What you should do:
With no omissions, write out every record given below.

Dataset entries:
◇ ◇ ◇
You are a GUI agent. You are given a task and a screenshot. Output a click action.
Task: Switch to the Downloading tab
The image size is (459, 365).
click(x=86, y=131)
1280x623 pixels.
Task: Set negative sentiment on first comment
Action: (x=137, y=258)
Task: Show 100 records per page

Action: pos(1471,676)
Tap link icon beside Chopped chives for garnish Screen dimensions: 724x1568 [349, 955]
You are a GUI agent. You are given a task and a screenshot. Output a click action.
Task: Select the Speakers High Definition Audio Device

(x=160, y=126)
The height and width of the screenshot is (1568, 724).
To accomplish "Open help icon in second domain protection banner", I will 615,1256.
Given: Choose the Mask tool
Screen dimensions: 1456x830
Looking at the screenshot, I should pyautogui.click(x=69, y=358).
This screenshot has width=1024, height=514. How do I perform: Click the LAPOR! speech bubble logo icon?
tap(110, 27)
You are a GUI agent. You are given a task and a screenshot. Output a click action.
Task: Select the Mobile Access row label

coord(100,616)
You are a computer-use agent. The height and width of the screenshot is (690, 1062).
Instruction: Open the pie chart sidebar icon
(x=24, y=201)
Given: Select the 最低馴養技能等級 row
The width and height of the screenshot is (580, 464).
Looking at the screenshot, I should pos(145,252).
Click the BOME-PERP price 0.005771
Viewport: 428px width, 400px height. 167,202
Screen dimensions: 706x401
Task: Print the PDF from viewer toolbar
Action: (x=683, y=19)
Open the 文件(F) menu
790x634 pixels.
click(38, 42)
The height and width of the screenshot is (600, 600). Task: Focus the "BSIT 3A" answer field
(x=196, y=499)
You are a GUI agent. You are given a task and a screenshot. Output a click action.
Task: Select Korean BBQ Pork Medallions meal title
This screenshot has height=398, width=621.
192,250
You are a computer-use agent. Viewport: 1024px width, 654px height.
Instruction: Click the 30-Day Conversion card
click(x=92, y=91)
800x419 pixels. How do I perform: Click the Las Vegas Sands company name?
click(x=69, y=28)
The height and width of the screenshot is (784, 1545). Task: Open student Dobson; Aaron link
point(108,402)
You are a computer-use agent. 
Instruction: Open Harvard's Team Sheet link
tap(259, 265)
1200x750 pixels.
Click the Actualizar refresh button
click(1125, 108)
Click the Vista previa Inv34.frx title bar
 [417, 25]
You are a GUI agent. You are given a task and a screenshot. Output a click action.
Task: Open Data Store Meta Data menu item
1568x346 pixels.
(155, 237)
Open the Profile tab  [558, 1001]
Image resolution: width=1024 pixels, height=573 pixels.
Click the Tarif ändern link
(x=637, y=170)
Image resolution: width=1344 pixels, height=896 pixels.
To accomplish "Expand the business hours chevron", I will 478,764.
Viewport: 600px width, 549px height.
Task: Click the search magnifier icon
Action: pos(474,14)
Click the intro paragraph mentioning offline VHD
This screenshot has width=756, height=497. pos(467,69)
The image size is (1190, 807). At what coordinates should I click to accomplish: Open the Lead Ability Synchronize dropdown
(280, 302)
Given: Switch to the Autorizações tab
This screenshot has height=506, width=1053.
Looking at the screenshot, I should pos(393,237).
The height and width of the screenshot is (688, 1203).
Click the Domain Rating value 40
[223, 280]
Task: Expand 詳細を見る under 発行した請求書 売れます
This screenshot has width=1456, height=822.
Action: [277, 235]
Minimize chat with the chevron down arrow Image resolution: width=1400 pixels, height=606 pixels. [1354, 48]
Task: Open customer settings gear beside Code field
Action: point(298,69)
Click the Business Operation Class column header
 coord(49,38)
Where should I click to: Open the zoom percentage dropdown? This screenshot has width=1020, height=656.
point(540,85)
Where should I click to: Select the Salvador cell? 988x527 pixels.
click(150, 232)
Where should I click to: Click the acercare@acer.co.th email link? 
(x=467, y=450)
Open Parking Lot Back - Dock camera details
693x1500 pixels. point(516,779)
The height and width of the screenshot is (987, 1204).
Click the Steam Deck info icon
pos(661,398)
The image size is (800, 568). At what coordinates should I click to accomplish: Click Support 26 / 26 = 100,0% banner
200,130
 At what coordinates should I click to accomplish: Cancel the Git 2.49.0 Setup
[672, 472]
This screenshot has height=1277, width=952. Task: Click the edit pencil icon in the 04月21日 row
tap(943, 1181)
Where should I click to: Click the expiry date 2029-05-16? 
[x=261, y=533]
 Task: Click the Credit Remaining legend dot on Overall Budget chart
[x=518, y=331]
◇ ◇ ◇
Written response:
You are a GUI agent. You are given a task and a screenshot. Output a click action.
Task: Switch to the Downloading tab
The image size is (459, 365).
click(x=86, y=131)
1280x623 pixels.
Task: Set negative sentiment on first comment
Action: (x=137, y=258)
Task: Show 100 records per page

Action: pos(1471,676)
Tap link icon beside Chopped chives for garnish Screen dimensions: 724x1568 [349, 955]
You are a GUI agent. You are given a task and a screenshot. Output a click action.
Task: Select the Speakers High Definition Audio Device

(x=160, y=126)
The height and width of the screenshot is (1568, 724).
To accomplish "Open help icon in second domain protection banner", I will 615,1256.
Given: Choose the Mask tool
Screen dimensions: 1456x830
Looking at the screenshot, I should pyautogui.click(x=69, y=358).
This screenshot has width=1024, height=514. How do I perform: Click the LAPOR! speech bubble logo icon?
tap(110, 27)
You are a GUI agent. You are given a task and a screenshot. Output a click action.
Task: Select the Mobile Access row label

coord(100,616)
You are a computer-use agent. The height and width of the screenshot is (690, 1062).
Instruction: Open the pie chart sidebar icon
(x=24, y=201)
Given: Select the 最低馴養技能等級 row
The width and height of the screenshot is (580, 464).
Looking at the screenshot, I should pos(145,252).
Click the BOME-PERP price 0.005771
Viewport: 428px width, 400px height. 167,202
Screen dimensions: 706x401
Task: Print the PDF from viewer toolbar
Action: (x=683, y=19)
Open the 文件(F) menu
790x634 pixels.
click(38, 42)
The height and width of the screenshot is (600, 600). Task: Focus the "BSIT 3A" answer field
(x=196, y=499)
You are a GUI agent. You are given a task and a screenshot. Output a click action.
Task: Select Korean BBQ Pork Medallions meal title
This screenshot has height=398, width=621.
192,250
You are a computer-use agent. Viewport: 1024px width, 654px height.
Instruction: Click the 30-Day Conversion card
click(x=92, y=91)
800x419 pixels. How do I perform: Click the Las Vegas Sands company name?
click(x=69, y=28)
The height and width of the screenshot is (784, 1545). Task: Open student Dobson; Aaron link
point(108,402)
You are a computer-use agent. 
Instruction: Open Harvard's Team Sheet link
tap(259, 265)
1200x750 pixels.
Click the Actualizar refresh button
click(1125, 108)
Click the Vista previa Inv34.frx title bar
 [417, 25]
You are a GUI agent. You are given a task and a screenshot. Output a click action.
Task: Open Data Store Meta Data menu item
1568x346 pixels.
(155, 237)
Open the Profile tab  [558, 1001]
Image resolution: width=1024 pixels, height=573 pixels.
Click the Tarif ändern link
(x=637, y=170)
Image resolution: width=1344 pixels, height=896 pixels.
To accomplish "Expand the business hours chevron", I will 478,764.
Viewport: 600px width, 549px height.
Task: Click the search magnifier icon
Action: pos(474,14)
Click the intro paragraph mentioning offline VHD
This screenshot has width=756, height=497. pos(467,69)
The image size is (1190, 807). At what coordinates should I click to accomplish: Open the Lead Ability Synchronize dropdown
(280, 302)
Given: Switch to the Autorizações tab
This screenshot has height=506, width=1053.
Looking at the screenshot, I should pos(393,237).
The height and width of the screenshot is (688, 1203).
Click the Domain Rating value 40
[223, 280]
Task: Expand 詳細を見る under 発行した請求書 売れます
This screenshot has width=1456, height=822.
Action: [277, 235]
Minimize chat with the chevron down arrow Image resolution: width=1400 pixels, height=606 pixels. [1354, 48]
Task: Open customer settings gear beside Code field
Action: point(298,69)
Click the Business Operation Class column header
 coord(49,38)
Where should I click to: Open the zoom percentage dropdown? This screenshot has width=1020, height=656.
point(540,85)
Where should I click to: Select the Salvador cell? 988x527 pixels.
click(150, 232)
Where should I click to: Click the acercare@acer.co.th email link? 
(x=467, y=450)
Open Parking Lot Back - Dock camera details
693x1500 pixels. point(516,779)
The height and width of the screenshot is (987, 1204).
Click the Steam Deck info icon
pos(661,398)
The image size is (800, 568). At what coordinates should I click to accomplish: Click Support 26 / 26 = 100,0% banner
200,130
 At what coordinates should I click to accomplish: Cancel the Git 2.49.0 Setup
[672, 472]
This screenshot has height=1277, width=952. Task: Click the edit pencil icon in the 04月21日 row
tap(943, 1181)
Where should I click to: Click the expiry date 2029-05-16? 
[x=261, y=533]
 Task: Click the Credit Remaining legend dot on Overall Budget chart
[x=518, y=331]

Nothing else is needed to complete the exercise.